▶ [PASSAGE PROVIDED]
╭──

Yeah, no, I keep telling myself that I'm going to drink more water, which I think you've tweeted about too. I'm going to drink more water, every year I tweet that or I say that to myself, and I've got a glass of water here that's been staring at me for 5 hours and I'm going to drink less wine. And then the glass of wine just looks so good. So then I might have a second one.

Did say something about treating it as a reward, thinking, oh, I'll get through this and then I'll reward myself with a drink. It's probably a slippery slope.

Well, yeah, just the whole idea of what you're saying about her being self deprecating, like always feeling like she wouldn't be taken seriously. I mean, like the lady's got a podcast, a TV show, songs. I don't know. We're all weird. We're just all weird, and it should all be put out there.

Just starting to figure that out?

Yeah. Well, I think I told you that Valerie Pringle, who was a couple of years older than us, I used to think that her life was so perfect. And then she writes about mental illness in her family, and nobody has a perfect life. Nobody gets away without things. And now we talk more about them.

╰──

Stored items
╭──

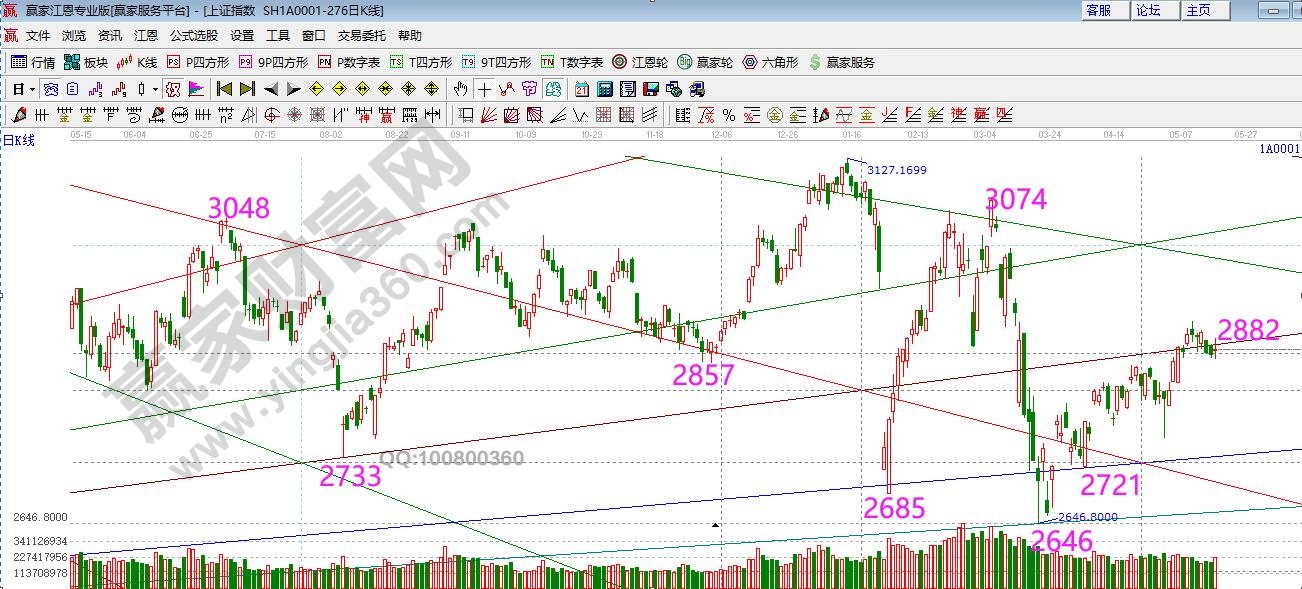This screenshot has width=1302, height=589.
Task: Jump to first bar with skip-to-start icon
Action: (225, 89)
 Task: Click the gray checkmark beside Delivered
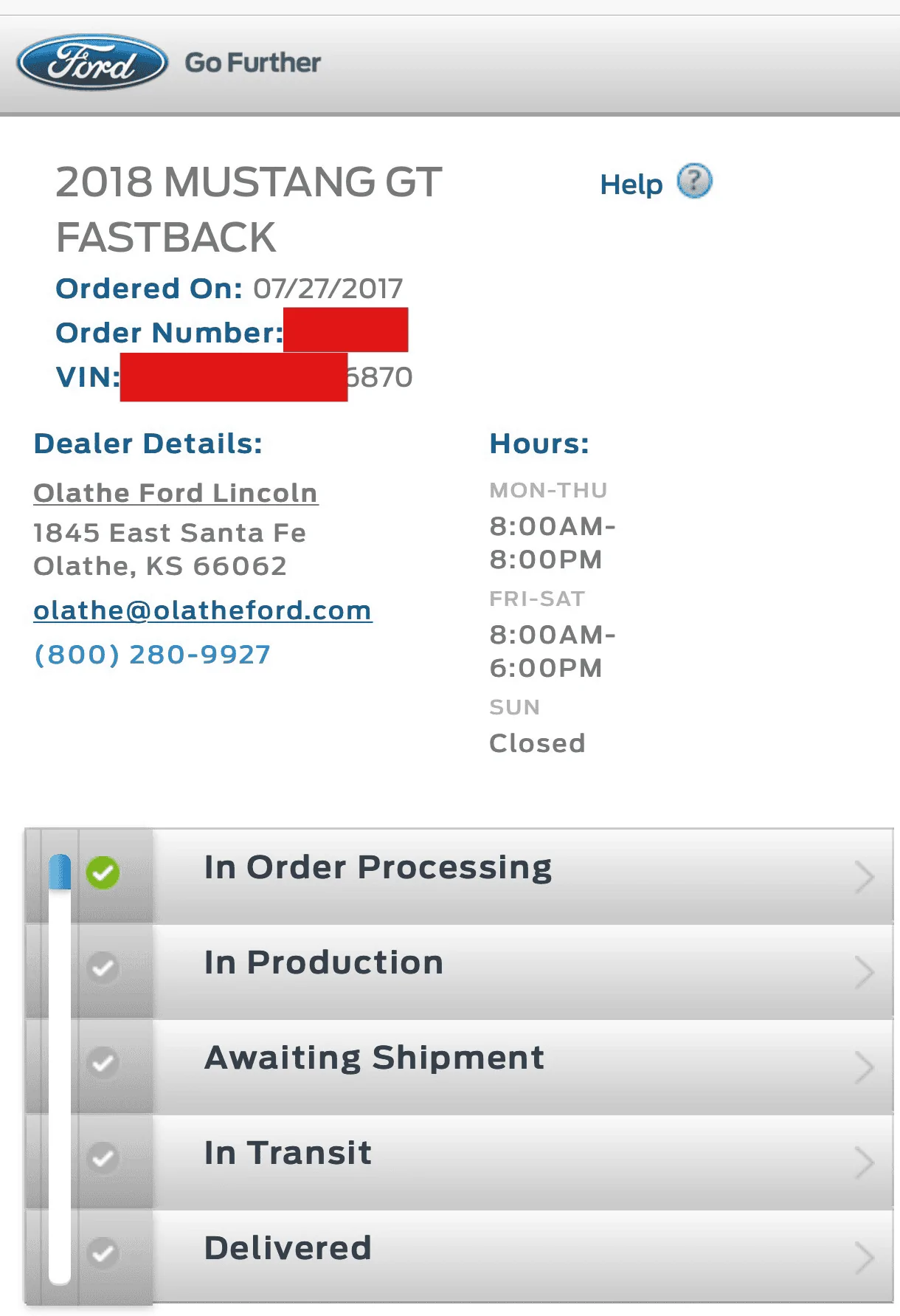103,1253
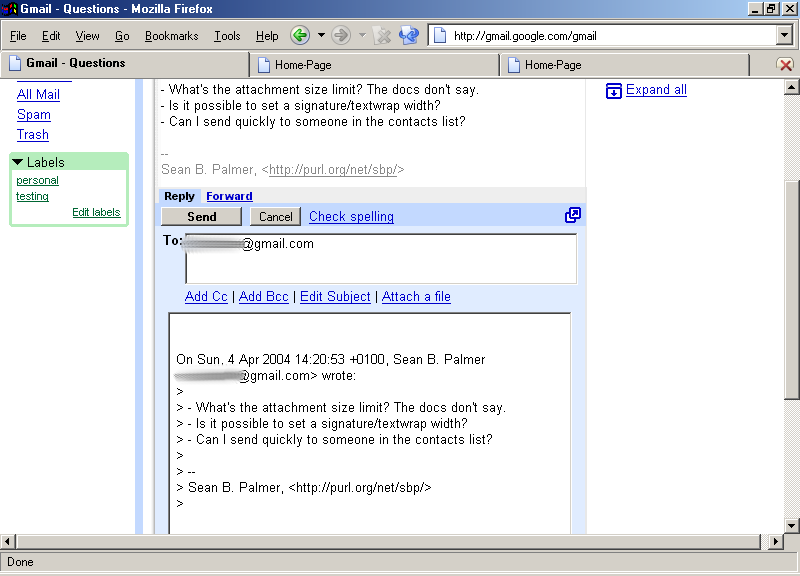The width and height of the screenshot is (800, 576).
Task: Click the Reload page icon
Action: [408, 36]
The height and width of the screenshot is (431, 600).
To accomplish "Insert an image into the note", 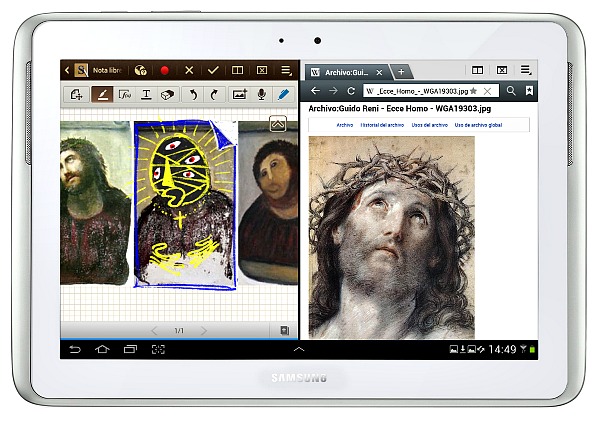I will [239, 94].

╰──

▶ [EXERCISE INSTRUCTIONS]
1. In the conversation transcript, what does Valerie Pringle write about?
2. Please carry the conversation transcript forward from its last line.
The entries have nothing to do with the conversation transcript.

▶ [SOLVED TASKS]
1. Mental illness in her family.

2.
We talk more about them, which helps. And if you ask anybody about their family, which we've been doing with all these wonderful women that we talk about and their upbringing, is whether they were happy or sad or awful matter so much. Like, I think in your 20s you kind of get away from it. But then ultimately your relationship with your parents, their relationship with each other, it comes out. And it has such a profound effect on who you are. And it's not so much whether you let that get to you if it was a negative experience, but what you do with it. And I think the most interesting people come from the most fucked up places.

You're not supposed to say that word, though. It says Greta Thunberg. She's amazing. But I still use the word too. And so does Jen. And so we can yeah, so fuck it. We're done.